Ein Dialogbeitrag zu Was mein Ja zu Baha'u'llah für mein Ja zu Jesus bedeutet
Ingo Hofmann im Gespräch mit Sören Rekel-Bludau
Was ist ein Dialogbeitrag?
Frage: Du hast in deinem Beitrag vom November 2021 beschrieben, wie du Nächstenliebe in allen Religionen finden konntest – bis hin zur Baha'i-Religion. Wie geht es dir ganz persönlich mit dieser Überzeugung jetzt, nachdem in den Jahren danach zwei Kriege ausbrachen, die in Europa spürbare Veränderungen und Wellen von Hass auslösten?
Die Ereignisse der letzten Jahre bestärken mich eigentlich nur noch mehr in meiner Überzeugung, dass Religionen immer nur so gut oder schlecht sind, wie die Menschen, die sie leben. Wenn ich will, kann ich jede Religion zu einem Instrument des Hasses machen.
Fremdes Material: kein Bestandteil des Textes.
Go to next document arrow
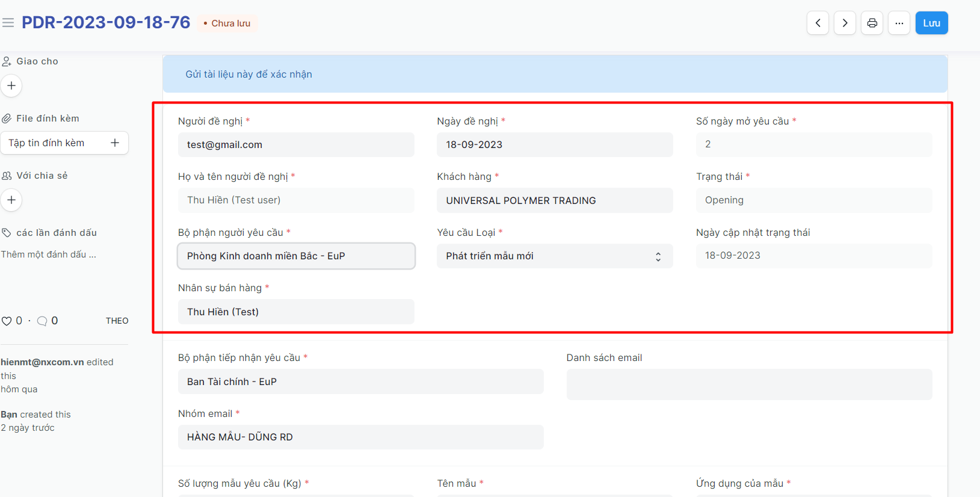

Nicht umsonst hat auch Baha'u'llah in seinem Testament davor gewarnt. Das wäre nicht nötig, wenn die Religion allein irgendjemanden zu einem besseren Menschen machen würde. Wichtig ist, dass die Menschen guten Willens aus allen Religionen weiterhin im Gespräch bleiben und sich nicht auseinandertreiben lassen. Denn wenn das passiert, dann waren 100 Jahre des interreligiösen Dialogs und alle errungenen Fortschritte umsonst.
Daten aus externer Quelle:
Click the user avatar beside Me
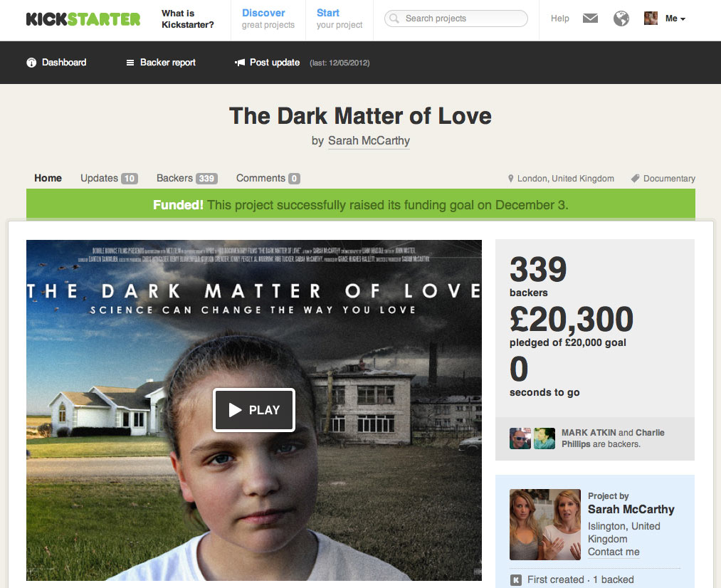 coord(651,19)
Frage: Als Geschäftsführers des Bundeskongresses der Räte der Religionen hast du das diesjährige Jahrestreffen unter dem Motto „Sich als Menschen begegnen – Ein Rezept gegen die Sprachlosigkeit unserer Zeit“ erlebt. Was war das Wichtigste, das du auf der inhaltlichen Seite hierzu mitgenommen hast?
Dass es nicht reicht, sich intellektuell über Themen auszutauschen. Ein Miteinander kann nur gelingen, wenn tiefe emotionale Beziehungen zwischen Menschen mit unterschiedlichen Herkünften und Erfahrungen entstehen. Bei dem Friedenskonzert im Rahmen des Kongresses hat beispielsweise ein syrischer Pianist seine Fluchterfahrungen besungen und jeder im Raum konnte seinen Schmerz durch die Musik hindurch spüren. Das war eine eindrückliche Erfahrung bedingungsloser Empathie. Davon braucht es dringend mehr.
Frage: Reicht die Begegnung der Menschen aus, wenn wir erleben, dass Politik und Machtstreben bestehende Gräben vertiefen und neue schaffen? Haben die Nationen versagt, obwohl sich die meisten Menschen nach Frieden sehnen? Und wo stehen die Religionen dabei, die auch Frieden predigen?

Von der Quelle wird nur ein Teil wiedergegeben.